Le tempo est caractérisé par un amalgame de 4 chiffres. Chacun de ces chiffres représente un moment dans le mouvement. De ces moments, nous pouvons distinguer 3 types contractions musculaires soit l’excentrique, l’isométrique et le concentrique. La majorité des mouvements exécutés dans la gym contienne ces trois types de contractions. L’excentrique est défini comme étant la portion du mouvement où les insertions musculaires tendent à s’éloigner l’une de l’autre, ce qu’on appelle plus communément l’étirement. L’isométrique quant à lui représente un moment statique donc un moment où la longueur des fibres musculaires ne s’étire pas et ne se contracte pas. Alors vous l’aurez deviné, le concentrique représente le moment où les insertions des fibres musculaires se rapprochent ce qu’on appelle la contraction.

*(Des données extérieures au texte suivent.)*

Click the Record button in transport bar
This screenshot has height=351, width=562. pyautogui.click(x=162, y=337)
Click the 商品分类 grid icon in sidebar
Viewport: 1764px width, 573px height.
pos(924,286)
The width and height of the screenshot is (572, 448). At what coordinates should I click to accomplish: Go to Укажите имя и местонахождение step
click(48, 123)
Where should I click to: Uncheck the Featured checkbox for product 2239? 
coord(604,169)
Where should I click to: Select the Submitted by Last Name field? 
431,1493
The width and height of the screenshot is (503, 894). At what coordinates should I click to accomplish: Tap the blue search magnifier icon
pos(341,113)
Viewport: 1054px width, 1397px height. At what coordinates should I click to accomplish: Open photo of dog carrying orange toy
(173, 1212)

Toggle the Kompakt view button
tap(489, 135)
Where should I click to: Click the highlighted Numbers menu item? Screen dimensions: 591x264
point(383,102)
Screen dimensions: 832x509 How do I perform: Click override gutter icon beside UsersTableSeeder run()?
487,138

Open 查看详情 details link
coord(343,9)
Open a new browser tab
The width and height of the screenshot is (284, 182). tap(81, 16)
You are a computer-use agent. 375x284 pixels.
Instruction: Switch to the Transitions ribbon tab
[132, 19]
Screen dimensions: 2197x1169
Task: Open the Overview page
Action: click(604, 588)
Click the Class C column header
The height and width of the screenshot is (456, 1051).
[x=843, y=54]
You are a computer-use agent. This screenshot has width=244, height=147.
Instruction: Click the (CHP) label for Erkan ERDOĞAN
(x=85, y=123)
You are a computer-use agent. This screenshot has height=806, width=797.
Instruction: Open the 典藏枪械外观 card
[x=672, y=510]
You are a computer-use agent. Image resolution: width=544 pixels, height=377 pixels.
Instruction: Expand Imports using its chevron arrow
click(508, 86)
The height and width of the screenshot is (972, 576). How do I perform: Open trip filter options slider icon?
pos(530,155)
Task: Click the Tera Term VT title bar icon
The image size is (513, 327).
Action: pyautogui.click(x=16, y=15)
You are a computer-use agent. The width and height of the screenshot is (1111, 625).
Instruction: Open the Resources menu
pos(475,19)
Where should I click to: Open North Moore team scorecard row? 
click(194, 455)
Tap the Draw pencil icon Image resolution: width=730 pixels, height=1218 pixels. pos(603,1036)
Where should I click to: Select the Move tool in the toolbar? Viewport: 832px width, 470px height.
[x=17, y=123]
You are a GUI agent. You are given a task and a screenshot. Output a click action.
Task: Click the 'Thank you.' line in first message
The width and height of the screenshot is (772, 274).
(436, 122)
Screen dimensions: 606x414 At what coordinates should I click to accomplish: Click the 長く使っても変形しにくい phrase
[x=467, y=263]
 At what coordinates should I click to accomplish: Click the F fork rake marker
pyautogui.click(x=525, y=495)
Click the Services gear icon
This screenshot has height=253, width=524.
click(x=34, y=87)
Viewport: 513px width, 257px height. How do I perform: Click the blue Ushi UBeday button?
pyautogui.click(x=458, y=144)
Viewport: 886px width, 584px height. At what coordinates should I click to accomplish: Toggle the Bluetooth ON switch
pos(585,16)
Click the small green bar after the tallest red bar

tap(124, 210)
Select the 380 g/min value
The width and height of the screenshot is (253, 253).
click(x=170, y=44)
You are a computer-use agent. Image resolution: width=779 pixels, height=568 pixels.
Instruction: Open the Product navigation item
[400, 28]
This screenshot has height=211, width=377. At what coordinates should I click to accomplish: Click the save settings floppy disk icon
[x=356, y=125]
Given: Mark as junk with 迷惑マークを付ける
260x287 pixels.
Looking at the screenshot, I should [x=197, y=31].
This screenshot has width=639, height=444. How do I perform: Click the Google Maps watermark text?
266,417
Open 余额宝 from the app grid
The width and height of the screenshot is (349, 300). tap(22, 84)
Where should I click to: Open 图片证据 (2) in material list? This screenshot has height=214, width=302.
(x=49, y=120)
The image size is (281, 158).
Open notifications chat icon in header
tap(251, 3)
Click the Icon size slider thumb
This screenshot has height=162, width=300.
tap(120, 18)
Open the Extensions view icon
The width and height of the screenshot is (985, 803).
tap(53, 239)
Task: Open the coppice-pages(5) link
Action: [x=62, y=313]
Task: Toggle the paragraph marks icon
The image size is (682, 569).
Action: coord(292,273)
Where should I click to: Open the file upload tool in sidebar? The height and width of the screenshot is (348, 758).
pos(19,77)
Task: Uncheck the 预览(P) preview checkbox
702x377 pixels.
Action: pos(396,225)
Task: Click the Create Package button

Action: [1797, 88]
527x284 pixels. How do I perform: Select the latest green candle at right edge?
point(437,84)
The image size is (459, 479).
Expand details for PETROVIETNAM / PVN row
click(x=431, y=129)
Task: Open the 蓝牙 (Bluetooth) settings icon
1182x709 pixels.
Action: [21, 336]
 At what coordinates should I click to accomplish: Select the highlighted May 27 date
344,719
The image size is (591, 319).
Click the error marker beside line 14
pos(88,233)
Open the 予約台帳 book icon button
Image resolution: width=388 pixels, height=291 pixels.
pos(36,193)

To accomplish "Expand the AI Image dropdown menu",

Le premier chiffre que l’on retrouve lorsque l’on lit un tempo correspond au temps en secondes que l’on devrait passer dans le moment excentrique. Le deuxième chiffre quant à lui représente le temps de pause entre la portion excentrique et concentrique du mouvement. Le troisième correspond au temps de contraction souhaité. Le quatrième chiffre pour sa part équivaut au temps de pause entre le concentrique et l’excentrique. Si nous prenons le bench pressé en guise d’exemple et que nous avons un tempo de 3-2-1-1, nous devrions alors effectuer une descente de la barre en 3 secondes, pour ensuite prendre une pause de 2 secondes à la poitrine, en poursuivant avec une contraction d’une durée de 1 seconde et pour finalement terminer avec 1 seconde statique.


À quoi sert l’excentrique?


Pour comprendre à quel point la phase excentrique peut influencer votre entrainement, il faut tout d’abord comprendre sa particularité. Ce que vous savez maintenant c’est que la phase excentrique correspond au moment où est-ce que la fibre musculaire s’étire, ce que vous ne savez peut-être pas par contre, c’est que cette phase représente aussi la phase dans laquelle le muscle est le plus fort. En effet, il est possible de retenir une charge correspond à 120%-150% de votre capacité de contraction maximal. En d'autres mots, si vous êtes capable de pousser 300 lbs au bench press, vous pourriez alors être en mesure de retenir une charge équivalente à 360 lbs à 450 lbs durant la descente.  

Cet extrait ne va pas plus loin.